All 11 episodes on 4 discs are available for download (bit torrent). DVD available now, Blu-Ray later. Artwork for all episodes too. http://www.startrekcontinues.com/downloads.html
Torrent hash for 4-in-1 DVDs (16GB): af67f36e3ac185fa5010663ff85db48382b9c66c
"[which is pointless because bittorrent already compresses]"
It's pointless, but not because BitTorrent compresses (it doesn't), but because BD-compliant video files (and nearly all video files in general) are already compressed (e.g., MPEG-2, AVC, VC-1), and zipping them won't make them significantly smaller. For example, I just did a quick test with a small AVC-encoded video file, and Windows rounds the size of the original and the zipped one to 1.54 GB. The precise file sizes are:
Original - 1,659,858,843 bytes
Zipped - 1,657,878,075 bytes
So the zipped file is smaller, but only by about 2 MB.
Multi-part Zips for movies are normally only used when they are being uploaded to a place that has an individual file-size limit, such as binary newsgroups and various "RapidShare" type sites. They don't make any sense for torrents.
Some torrents are split archives because of how things operate at the top of the Scene chain, where release groups use FTP sites to distribute files. Scene groups use RAR or ZIP archives not for compression, but because archives can be split.
The reason Scene groups split their releases in RARs, according to scene rules, is because it allows for much faster distribution. Part of it comes from the days of dial-up internet, where large downloads could fail often. Having a bunch of small files to download lowered the risk of a failed download. If it failed on one RAR part, it was much easier to redownload that and finish the whole release, as opposed to having a full one-file download fail halfway through.
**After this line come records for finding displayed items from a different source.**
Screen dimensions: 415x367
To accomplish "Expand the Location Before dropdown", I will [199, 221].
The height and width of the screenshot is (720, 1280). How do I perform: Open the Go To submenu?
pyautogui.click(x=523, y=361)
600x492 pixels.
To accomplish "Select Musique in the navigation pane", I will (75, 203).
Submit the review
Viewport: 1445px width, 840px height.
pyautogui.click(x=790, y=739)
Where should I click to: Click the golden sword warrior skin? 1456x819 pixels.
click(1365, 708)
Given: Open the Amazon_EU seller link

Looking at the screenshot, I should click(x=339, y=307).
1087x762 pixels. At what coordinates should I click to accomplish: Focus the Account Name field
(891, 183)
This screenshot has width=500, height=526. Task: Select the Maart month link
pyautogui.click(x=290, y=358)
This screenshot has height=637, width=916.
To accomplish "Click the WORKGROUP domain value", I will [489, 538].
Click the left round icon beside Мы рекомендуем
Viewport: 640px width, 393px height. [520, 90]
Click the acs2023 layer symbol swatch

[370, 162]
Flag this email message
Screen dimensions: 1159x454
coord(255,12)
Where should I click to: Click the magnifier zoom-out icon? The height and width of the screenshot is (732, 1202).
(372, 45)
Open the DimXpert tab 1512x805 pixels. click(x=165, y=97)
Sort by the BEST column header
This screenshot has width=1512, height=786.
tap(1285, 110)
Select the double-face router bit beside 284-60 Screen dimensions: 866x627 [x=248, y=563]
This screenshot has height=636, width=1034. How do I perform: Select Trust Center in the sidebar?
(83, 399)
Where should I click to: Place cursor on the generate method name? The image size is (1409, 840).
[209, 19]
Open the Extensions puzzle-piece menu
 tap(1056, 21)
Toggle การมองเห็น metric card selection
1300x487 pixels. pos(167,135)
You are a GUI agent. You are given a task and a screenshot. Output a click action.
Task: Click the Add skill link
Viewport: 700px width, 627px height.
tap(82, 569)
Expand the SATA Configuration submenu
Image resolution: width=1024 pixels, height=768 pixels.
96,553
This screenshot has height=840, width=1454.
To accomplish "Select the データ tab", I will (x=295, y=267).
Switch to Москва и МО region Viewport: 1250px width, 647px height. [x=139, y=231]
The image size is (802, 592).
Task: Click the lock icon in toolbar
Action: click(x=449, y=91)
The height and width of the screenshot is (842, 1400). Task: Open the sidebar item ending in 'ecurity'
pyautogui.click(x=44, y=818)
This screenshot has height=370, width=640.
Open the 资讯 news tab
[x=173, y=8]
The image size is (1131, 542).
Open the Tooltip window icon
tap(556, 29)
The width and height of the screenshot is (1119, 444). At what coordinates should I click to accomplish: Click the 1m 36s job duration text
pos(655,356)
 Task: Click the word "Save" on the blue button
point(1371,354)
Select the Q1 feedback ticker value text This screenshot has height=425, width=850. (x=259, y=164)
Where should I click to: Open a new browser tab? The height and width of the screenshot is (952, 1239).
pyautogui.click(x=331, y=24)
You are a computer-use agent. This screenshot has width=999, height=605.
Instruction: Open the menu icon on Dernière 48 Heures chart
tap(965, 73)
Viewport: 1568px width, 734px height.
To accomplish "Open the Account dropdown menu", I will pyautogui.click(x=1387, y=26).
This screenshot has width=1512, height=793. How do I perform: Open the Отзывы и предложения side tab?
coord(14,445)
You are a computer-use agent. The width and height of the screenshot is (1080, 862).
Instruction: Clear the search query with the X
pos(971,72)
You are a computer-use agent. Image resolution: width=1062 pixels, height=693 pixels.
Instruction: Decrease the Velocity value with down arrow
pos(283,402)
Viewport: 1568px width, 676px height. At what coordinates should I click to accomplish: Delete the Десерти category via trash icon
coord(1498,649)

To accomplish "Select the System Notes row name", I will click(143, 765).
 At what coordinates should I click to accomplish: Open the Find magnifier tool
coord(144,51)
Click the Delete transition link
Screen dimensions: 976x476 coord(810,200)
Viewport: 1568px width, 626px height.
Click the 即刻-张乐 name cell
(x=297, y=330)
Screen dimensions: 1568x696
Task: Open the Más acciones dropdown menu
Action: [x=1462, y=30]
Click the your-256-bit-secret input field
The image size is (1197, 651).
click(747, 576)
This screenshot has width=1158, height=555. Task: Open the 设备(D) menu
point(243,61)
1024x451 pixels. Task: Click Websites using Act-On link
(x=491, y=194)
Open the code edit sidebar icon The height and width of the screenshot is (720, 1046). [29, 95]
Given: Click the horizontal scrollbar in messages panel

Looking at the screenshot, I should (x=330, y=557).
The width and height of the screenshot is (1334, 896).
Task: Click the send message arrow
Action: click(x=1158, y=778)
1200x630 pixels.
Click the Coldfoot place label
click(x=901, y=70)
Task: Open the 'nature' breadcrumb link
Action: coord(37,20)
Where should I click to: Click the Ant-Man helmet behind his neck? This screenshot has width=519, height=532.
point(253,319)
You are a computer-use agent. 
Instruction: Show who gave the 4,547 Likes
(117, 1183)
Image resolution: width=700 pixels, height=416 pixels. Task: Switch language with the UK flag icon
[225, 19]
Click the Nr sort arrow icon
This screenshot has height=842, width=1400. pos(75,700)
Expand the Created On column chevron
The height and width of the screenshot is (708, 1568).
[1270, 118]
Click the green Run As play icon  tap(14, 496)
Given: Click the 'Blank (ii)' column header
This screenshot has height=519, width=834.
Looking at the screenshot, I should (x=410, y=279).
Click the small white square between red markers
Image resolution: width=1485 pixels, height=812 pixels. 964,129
The other reason is because how FTP top/trade sites work.
Racers are people who have access to different FTP (top)sites and use scripts to spread releases among them. They have bots/scripts set up in mIRC that monitor all the FTP directories. As soon as a new release is added, the script will trigger the 'racing': instantly transferring the release to the other FTP sites.
There are a bunch of racers. If a file is already being copied, the script will skip it. So if you had one big 10GB file, then only the first racer would start copying the file from FTP A to FTP B. All other scripts would see they've been beaten so they skip. The transfer of the release would then take however long it takes for this one connection to complete the transfer.
Now if that same 10GB file is split in 100 RARs, you suddenly have tons of racers who are able to transfer parts. Racer 1 starts uploading the first RAR, the second racer's script detects it's already being transferred so it skips to the second RAR and so on and so on. Now you have a bunch of racers transferring parts of the release simultaneously. The transfer time of this release will now be 100 times* faster, literally completing in mere seconds. (*simplified)
It's become common practice among most torrent sites to unpack the release before creating the torrent, but some private trackers still keep the RARs, simply because it's faster. Those trackers usually have a "seconds from pre" indicator to showboat just how fast after its initial release they were able to get it on their tracker.